### Assigned task
Only the lines below between the one holding "Screen dimensions: 448x339" and the one holding "You are a GUI", inclusive, are to be reproduced word for word; the pictures are to be left out.

### Dataset entries
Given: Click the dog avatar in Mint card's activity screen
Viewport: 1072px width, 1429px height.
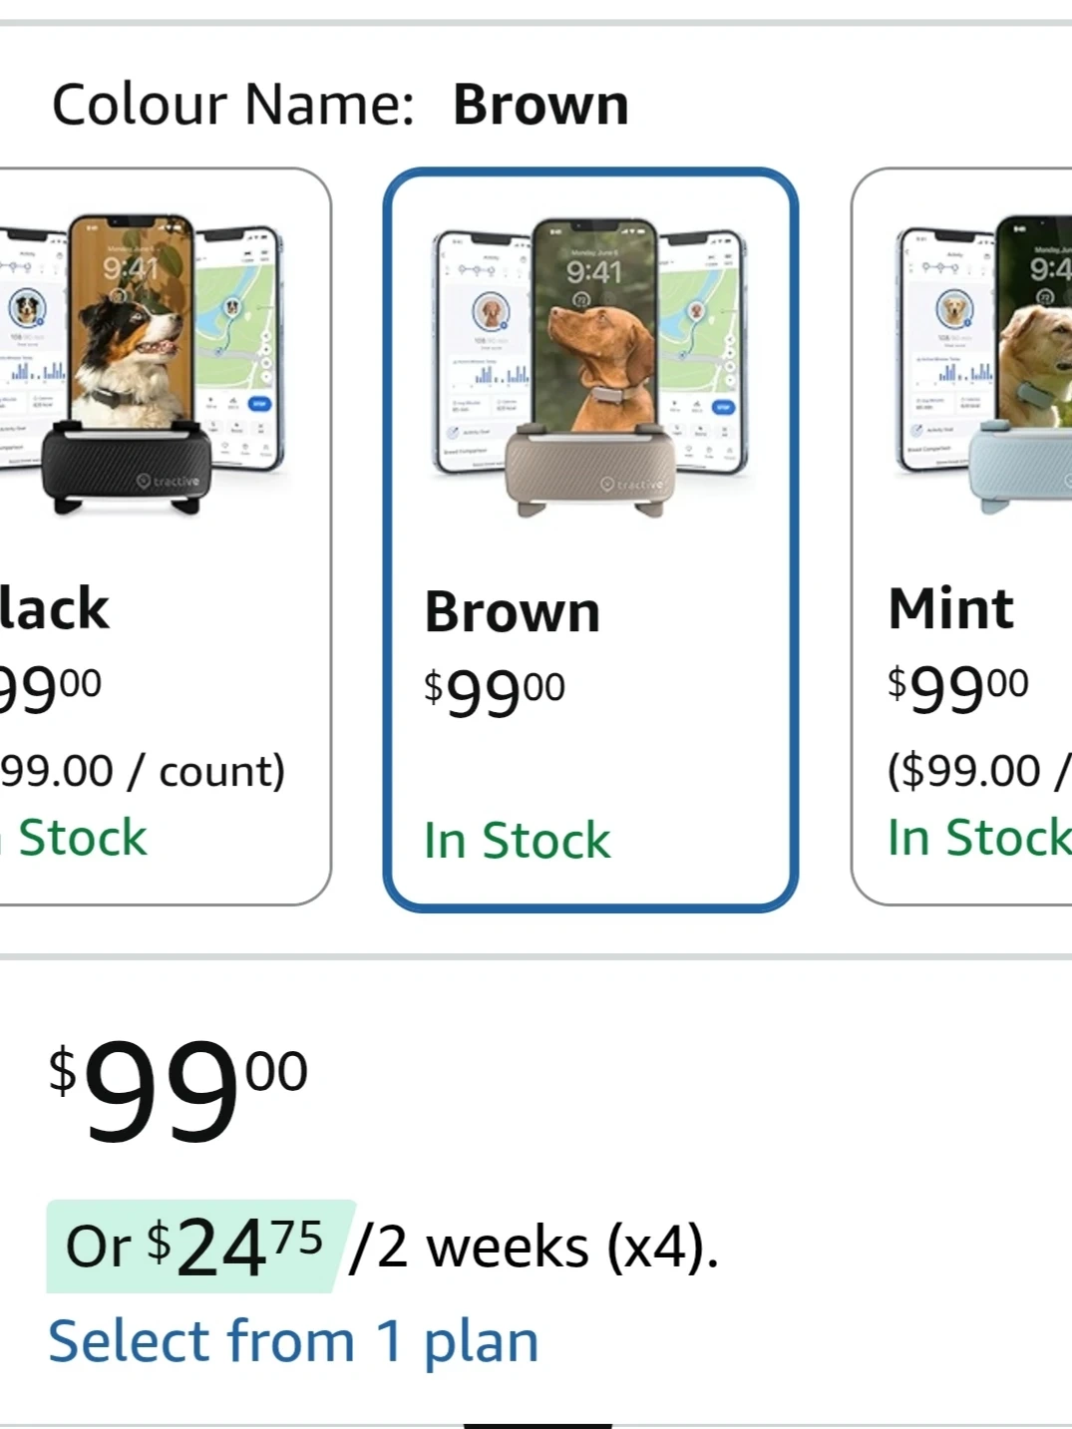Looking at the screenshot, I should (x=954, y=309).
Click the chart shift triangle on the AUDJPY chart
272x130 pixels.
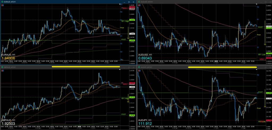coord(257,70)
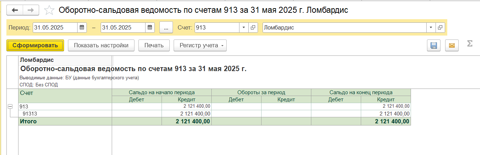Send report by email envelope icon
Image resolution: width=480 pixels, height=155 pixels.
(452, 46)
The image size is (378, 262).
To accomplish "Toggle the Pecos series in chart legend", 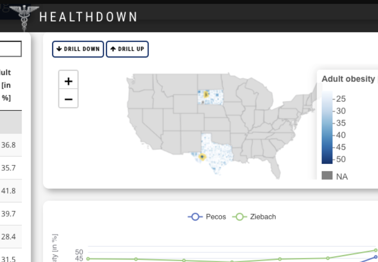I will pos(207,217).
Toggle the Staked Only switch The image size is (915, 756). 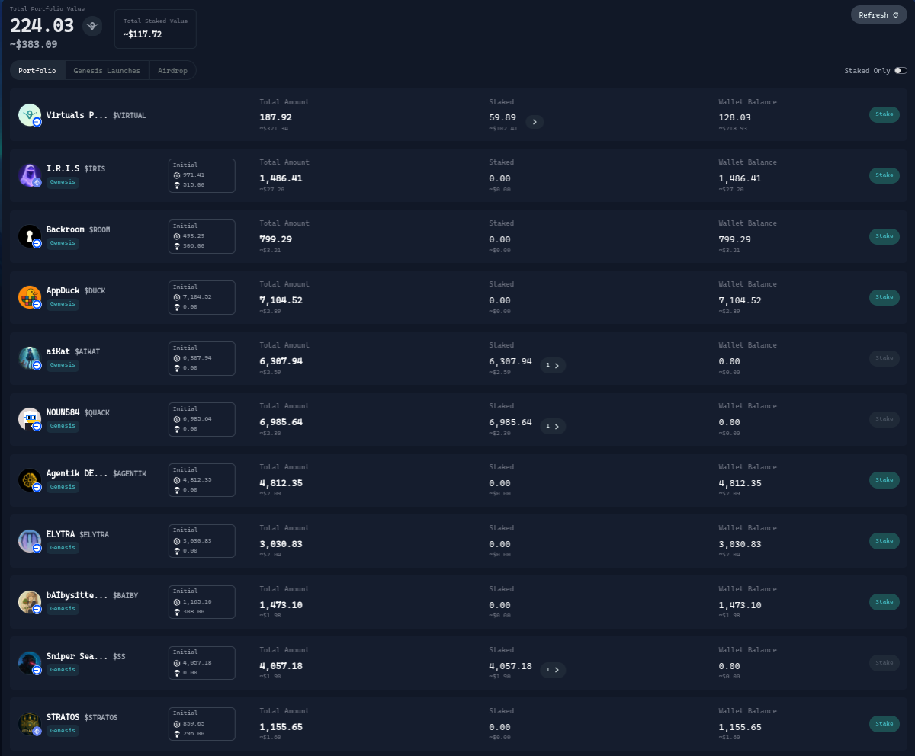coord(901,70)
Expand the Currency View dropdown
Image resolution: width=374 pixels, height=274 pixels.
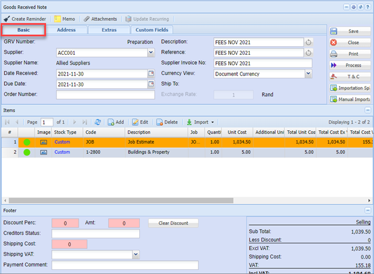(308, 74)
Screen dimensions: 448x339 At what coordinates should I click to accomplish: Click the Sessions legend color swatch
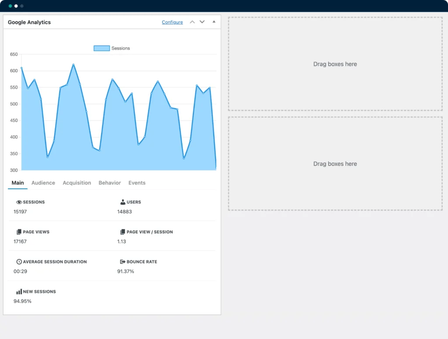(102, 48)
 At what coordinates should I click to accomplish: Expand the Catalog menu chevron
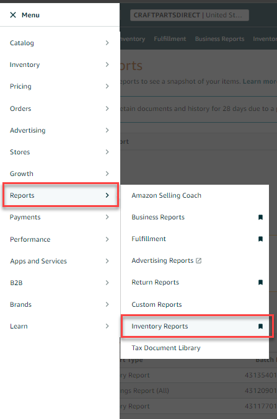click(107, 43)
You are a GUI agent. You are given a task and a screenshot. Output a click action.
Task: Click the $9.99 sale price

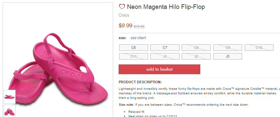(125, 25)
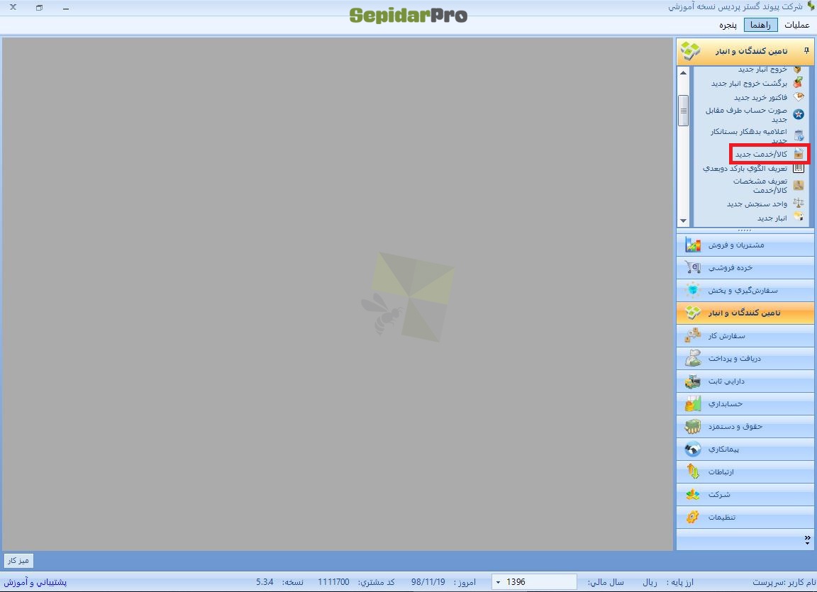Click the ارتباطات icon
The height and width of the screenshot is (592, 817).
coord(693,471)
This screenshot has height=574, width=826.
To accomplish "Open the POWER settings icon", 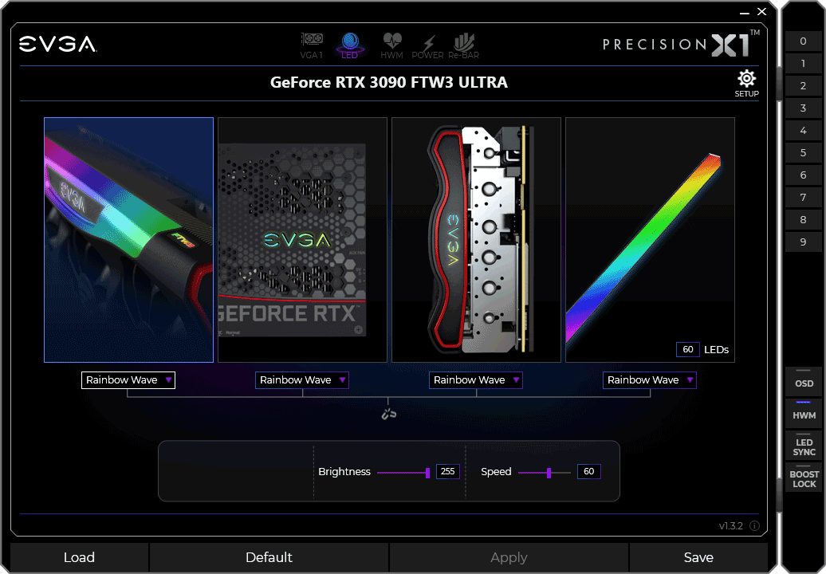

### Expected output
Screen dimensions: 448x339 At what coordinates should I click to accomplish: Click the Sessions legend color swatch
(102, 48)
 At what coordinates should I click to accomplish: Expand the Catalog menu chevron
click(107, 43)
You are a GUI agent. You are given a task and a screenshot. Output a click action.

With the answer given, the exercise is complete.